Il faut dire que les études scientifiques sur la question de la maladie des oliviers du Salento se succèdent depuis maintenant deux ans, l’EFSA en ayant elle-même publié plusieurs. Certaines, parmi les plus récentes, reconnaissent que des traitements permettant de réduire les symptômes de la maladie existent, bien que ces derniers n’éliminent pas la Xylella des arbres étudiés. D’autres indiquent que cette bactérie est bel et bien responsable du dessèchement des oliviers, mais que des « lacunes » doivent encore être comblées quant à la connaissance de la « gamme d’hôtes », « l’épidémiologie de cette souche des Pouilles » et les « risques de propagation du foyer épidémique » depuis cette région. Le chantier (scientifique) reste ouvert, en somme.

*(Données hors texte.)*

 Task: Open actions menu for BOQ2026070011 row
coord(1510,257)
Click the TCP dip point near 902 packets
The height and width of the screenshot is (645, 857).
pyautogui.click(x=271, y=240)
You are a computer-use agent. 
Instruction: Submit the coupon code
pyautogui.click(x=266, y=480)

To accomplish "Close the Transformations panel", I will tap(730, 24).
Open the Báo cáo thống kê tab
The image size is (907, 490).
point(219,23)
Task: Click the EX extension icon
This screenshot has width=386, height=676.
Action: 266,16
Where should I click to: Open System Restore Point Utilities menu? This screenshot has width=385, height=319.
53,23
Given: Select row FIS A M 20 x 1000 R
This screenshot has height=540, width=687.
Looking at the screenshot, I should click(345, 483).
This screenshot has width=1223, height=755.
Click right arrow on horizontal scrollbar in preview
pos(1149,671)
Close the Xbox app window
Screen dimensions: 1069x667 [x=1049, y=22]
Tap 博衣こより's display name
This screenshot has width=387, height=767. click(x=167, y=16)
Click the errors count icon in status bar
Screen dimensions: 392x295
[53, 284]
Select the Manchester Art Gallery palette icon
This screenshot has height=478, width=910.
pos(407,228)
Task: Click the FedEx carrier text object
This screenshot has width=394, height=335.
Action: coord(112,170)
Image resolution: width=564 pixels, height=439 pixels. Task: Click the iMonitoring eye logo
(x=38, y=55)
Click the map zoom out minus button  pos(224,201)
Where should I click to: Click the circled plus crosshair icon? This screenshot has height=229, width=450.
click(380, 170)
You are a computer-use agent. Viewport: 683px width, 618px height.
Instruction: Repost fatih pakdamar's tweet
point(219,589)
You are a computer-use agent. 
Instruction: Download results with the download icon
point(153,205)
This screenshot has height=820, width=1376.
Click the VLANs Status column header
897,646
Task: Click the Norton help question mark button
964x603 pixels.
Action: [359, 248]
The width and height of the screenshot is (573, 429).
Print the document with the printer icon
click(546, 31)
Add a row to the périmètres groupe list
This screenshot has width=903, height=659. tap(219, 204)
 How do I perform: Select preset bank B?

Et c’est cette incertitude qui fait monter au créneau le « front d’opposition locale » qui ne peut pas accepter, en l’état actuel des choses, que l’on porte aussi drastiquement atteinte à ses oliviers. Ainsi, accuser des personnes d’être « anti-science » alors qu’elles se battent pour la sauvegarde de ces arbres, vitaux pour la région, me semble peu respectueux. Cela discrédite leur lutte et leurs revendications aux yeux des lecteurs. De la même manière, présenter l’arrachage des oliviers malades comme la « seule option face à ce mal incurable » s’avère plutôt péremptoire étant donné la prudence affichée jusqu’à présent par les scientifiques.

 


1. Terme italien pour parler de l’ensemble du sud de la Péninsule.

2. L’Italie est divisée en trois niveaux administratifs au niveau des régions : la Région, la Province et la Commune. La Regione Puglia représente donc la plus haute autorité politique régionale.

3. Qui fut la première à donner l’alerte en octobre 2013, comme je l’indiquais en avril 2015 sur Jet d’Encre : https://www.jetdencre.ch/les-oliviers-du-salento-au-coeur-dune-psychose-aux-interets-multiples-8557#_ftnref5

4. http://www.efsa.europa.eu/fr/topics/topic/xylellafastidiosa

5. Cet organe constitutionnel a approuvé un recours présenté par dix propriétaires d’oliviers des environs de Trepuzzi, à Lecce, qui dénonçait des vices de formes d’une part, et le manque de résultats univoques parmi les analyses concernant les agents pathogènes responsables de la diffusion de la maladie des oliviers d’autre part.